**What is expected:**
Pull out every line of the material below that contains the string "link". Case counts.

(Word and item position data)
┏━━

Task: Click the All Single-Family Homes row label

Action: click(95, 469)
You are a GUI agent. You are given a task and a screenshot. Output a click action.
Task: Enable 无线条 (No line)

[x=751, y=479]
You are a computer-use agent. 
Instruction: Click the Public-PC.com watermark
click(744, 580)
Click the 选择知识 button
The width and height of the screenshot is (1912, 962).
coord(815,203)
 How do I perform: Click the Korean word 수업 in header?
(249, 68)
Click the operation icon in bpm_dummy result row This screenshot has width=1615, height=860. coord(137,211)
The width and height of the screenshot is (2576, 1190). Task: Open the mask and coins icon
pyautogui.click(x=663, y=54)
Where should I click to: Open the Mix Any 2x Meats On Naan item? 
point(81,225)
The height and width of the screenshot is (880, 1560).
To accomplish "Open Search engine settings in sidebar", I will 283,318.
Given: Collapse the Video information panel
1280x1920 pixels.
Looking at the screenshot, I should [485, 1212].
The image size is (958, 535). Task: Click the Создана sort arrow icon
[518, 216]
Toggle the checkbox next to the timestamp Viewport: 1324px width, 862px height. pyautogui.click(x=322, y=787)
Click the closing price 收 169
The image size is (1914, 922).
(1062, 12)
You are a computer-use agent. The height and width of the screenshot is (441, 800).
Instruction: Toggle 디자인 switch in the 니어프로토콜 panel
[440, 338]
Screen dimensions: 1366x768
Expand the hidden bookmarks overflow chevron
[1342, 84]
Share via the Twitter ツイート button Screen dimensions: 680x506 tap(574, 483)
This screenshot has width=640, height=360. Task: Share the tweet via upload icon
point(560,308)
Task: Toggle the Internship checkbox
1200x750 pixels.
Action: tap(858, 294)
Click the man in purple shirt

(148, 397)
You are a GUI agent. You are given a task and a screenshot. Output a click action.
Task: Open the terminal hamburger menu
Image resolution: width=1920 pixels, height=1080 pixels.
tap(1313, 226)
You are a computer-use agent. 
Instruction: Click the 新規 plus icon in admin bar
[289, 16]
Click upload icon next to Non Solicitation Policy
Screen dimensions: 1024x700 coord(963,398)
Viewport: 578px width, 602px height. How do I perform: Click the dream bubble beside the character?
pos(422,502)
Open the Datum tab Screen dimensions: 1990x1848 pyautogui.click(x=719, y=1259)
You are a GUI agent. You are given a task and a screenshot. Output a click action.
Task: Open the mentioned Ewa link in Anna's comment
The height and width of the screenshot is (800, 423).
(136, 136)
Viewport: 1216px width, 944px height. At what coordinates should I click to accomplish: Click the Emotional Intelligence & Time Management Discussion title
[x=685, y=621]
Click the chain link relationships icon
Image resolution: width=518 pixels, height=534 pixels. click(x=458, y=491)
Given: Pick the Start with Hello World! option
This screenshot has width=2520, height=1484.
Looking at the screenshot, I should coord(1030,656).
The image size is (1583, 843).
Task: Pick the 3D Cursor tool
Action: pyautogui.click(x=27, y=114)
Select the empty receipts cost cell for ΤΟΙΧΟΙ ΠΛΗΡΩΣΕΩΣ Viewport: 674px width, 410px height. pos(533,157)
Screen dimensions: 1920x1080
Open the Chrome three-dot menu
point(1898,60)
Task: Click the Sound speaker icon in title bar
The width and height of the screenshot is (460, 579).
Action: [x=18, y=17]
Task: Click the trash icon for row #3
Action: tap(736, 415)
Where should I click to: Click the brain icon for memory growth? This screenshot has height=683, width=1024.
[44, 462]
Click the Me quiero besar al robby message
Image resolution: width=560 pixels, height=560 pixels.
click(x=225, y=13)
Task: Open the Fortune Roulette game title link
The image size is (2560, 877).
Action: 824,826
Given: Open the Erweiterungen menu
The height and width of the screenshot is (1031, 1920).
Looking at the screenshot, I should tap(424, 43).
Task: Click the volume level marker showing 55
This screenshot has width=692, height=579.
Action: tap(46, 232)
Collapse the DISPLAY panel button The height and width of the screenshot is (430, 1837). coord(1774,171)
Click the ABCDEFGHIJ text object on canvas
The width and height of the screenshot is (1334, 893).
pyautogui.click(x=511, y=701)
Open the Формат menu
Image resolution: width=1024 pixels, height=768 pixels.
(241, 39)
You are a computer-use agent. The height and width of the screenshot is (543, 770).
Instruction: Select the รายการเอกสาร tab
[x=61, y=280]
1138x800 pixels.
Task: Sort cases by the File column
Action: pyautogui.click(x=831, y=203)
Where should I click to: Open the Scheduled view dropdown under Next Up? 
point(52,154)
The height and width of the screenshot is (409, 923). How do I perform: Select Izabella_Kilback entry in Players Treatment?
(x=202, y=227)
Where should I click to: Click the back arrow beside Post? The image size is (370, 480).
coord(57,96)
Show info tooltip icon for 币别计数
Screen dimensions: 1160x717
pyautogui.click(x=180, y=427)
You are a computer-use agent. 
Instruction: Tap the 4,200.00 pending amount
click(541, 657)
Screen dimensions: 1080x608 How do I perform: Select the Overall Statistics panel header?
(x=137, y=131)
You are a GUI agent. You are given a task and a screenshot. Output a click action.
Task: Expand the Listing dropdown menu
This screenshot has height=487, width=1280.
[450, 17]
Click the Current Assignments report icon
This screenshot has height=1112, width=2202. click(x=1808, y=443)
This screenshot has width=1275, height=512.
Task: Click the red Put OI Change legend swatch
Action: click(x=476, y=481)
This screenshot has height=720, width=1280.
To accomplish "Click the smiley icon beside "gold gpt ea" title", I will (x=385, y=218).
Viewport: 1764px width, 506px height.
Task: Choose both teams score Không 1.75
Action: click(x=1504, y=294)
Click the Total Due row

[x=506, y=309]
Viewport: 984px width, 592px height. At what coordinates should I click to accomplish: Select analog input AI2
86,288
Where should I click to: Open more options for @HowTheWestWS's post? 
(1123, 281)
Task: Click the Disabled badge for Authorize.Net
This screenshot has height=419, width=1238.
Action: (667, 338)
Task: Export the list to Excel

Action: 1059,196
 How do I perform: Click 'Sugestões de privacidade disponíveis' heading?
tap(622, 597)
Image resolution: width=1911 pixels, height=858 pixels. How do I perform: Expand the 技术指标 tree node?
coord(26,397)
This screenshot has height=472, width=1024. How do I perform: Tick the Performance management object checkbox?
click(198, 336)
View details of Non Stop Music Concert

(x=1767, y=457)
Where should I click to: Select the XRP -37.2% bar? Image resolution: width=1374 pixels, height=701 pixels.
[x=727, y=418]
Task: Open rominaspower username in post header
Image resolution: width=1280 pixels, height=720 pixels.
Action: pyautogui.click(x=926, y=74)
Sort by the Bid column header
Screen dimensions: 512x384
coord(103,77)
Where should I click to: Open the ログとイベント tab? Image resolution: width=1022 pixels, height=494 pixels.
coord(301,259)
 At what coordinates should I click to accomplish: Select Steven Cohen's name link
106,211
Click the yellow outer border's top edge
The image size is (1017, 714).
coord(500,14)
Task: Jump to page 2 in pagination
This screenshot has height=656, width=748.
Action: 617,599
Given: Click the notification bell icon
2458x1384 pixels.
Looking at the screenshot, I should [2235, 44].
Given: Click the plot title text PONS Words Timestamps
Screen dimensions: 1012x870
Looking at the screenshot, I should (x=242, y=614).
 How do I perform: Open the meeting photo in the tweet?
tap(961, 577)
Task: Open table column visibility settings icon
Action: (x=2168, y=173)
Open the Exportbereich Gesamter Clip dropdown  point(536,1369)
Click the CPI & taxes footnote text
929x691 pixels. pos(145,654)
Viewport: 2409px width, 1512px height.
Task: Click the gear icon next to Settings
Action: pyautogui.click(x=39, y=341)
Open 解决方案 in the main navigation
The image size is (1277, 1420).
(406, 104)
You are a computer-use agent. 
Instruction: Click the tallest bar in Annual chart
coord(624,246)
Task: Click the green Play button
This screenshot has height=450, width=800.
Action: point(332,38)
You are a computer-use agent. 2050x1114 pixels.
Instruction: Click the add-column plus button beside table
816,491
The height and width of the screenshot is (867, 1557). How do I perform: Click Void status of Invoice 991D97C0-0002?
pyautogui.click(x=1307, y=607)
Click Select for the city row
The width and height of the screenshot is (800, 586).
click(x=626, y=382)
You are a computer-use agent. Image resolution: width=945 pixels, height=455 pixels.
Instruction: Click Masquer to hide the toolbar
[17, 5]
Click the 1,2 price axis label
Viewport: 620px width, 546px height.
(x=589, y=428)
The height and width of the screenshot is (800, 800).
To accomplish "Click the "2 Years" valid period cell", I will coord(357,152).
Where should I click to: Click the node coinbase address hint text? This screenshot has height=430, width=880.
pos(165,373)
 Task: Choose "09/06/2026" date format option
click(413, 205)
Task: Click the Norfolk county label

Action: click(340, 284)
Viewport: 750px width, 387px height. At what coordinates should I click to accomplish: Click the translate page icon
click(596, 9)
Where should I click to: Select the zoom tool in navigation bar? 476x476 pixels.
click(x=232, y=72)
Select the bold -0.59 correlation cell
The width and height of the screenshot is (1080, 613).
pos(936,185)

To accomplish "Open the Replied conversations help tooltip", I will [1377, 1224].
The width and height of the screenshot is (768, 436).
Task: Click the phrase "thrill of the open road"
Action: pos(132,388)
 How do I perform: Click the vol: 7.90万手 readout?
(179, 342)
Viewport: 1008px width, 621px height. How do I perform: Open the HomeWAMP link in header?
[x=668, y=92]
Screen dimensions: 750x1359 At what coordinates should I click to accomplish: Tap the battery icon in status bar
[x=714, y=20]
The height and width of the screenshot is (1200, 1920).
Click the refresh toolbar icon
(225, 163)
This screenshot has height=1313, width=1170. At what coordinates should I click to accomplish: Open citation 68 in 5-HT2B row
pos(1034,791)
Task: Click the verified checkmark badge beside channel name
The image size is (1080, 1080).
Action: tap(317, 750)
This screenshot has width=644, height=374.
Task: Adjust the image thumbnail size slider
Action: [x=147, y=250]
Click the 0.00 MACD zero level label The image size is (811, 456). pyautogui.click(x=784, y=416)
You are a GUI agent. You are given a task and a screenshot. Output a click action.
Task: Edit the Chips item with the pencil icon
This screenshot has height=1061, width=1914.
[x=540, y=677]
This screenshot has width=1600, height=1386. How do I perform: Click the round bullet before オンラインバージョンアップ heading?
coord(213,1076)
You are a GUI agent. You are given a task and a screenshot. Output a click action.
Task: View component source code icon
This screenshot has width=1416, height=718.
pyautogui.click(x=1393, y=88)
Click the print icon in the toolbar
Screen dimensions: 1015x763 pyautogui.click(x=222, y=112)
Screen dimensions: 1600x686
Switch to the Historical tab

┗━━

**Written response:**
Task: Open the mentioned Ewa link in Anna's comment
Click the chain link relationships icon
Task: Open the Fortune Roulette game title link
 At what coordinates should I click to accomplish: Select Steven Cohen's name link
Viewport: 1008px width, 621px height. How do I perform: Open the HomeWAMP link in header?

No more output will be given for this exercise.